There seems to be a common perception that email marketing is generally just used for communicating with your current customers. For some reason, it's not often seen as a method for acquiring customers as well.
The rise of marketing automation has meant that email can be used as an effective tool for lead generation (and maintenance). By segmenting your data into hot, cold, engaged etc. leads, you should have no problem using your email marketing to bring new customers to you as well as to keep current customers coming back for more.
Utilise your website’s form fills to get prospects’ email addresses in exchange for content such as whitepapers, guides or maybe even videos. Once your contact has signed up, you should send over an automated welcome email – a thank you message possibly with other suggested content is a good way to go.
This message can be automated with marketing automation software, so that you don’t need to worry about timing or forgetting to sort it out. Something important to remember is that all your data cannot be treated the same way, which is why segmenting is such a big deal. If you’ve bought data, for example, a welcome email from a website your contact has never heard of will most likely result in an instant unsubscribe.

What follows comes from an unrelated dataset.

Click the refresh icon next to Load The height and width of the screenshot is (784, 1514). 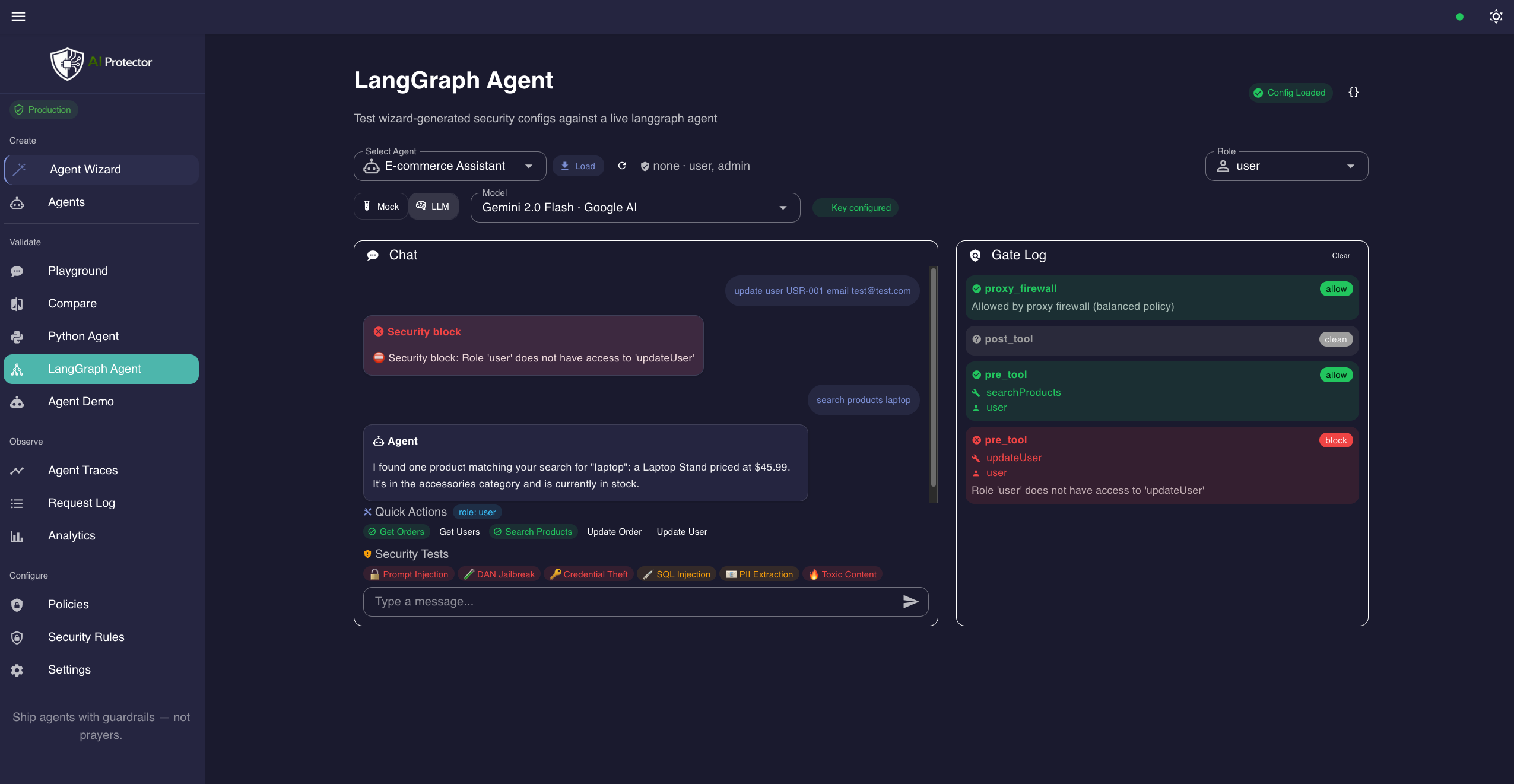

Tailor your approach with dynamic content and strategies based around lead scores, where leads have come from, and any other data you’ve got, to make each buyer journey a separate, individualised experience.
Lead nurturing is the process of maintaining a customer to company relationship, as well as the communication between the two, via a gentle form of marketing. Oftentimes, this is used with cold leads to help warm them up to a sales-ready position, but it can also be used to re-engage your current contacts.

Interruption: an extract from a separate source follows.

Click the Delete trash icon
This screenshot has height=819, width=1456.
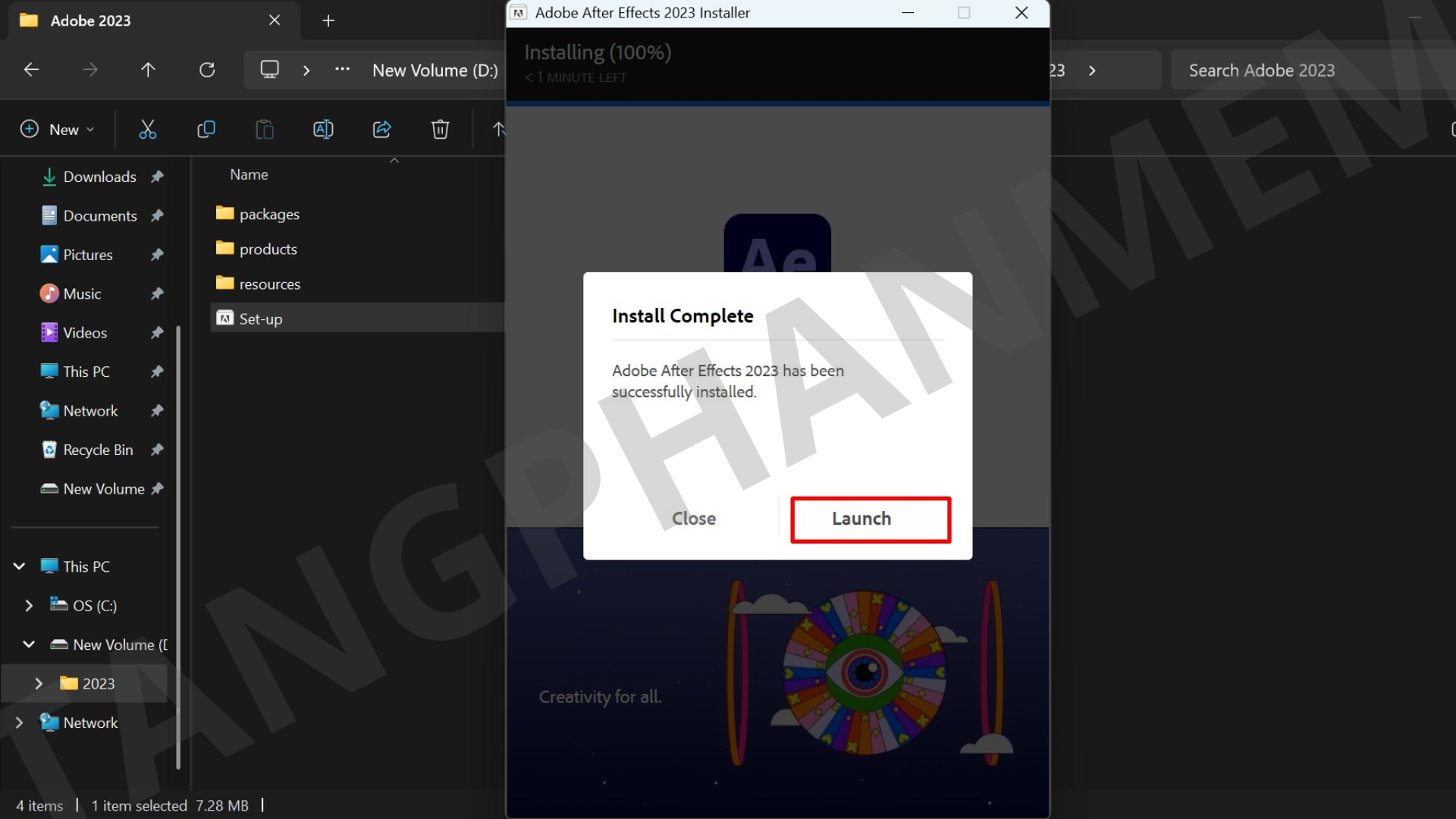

Whichever you’re nurturing, it’s all about keeping your company’s name in the forefront of leads’ minds whilst also finding any information that can help you personalise their experience. With pre-existing customers, it might be a good idea to ask for any changes in content or email preference, as this might have changed since they first signed up.
With newer leads, however, you can either continue to email content relevant to interests they’ve shown, or you can send a mini feedback form to try and collect more reliable, direct information.
As we’ve said already, your data is useful for personalising your email campaigns and therefore raising engagement. But you can also use this data to improve your conversion rates.
By addressing the pain points that your prospects are facing – sending these emails at the right time, with the right content included – you’ll be showing your customer that you have the right knowledge to help them overcome any problems they are facing. Once you show them that you actually have a solution to these problems right there on your website, all at a value-for-money price, they will then be more likely to want to use your product over someone else’s.
With this kind of strategy, you can also upsell your products to existing customers, for example pointing out that if they buy a different tier of your product or even an additional product itself, you can help to improve their business’ income. You could even, if you wanted to, offer a discount for existing customers, which may help sweeten the deal.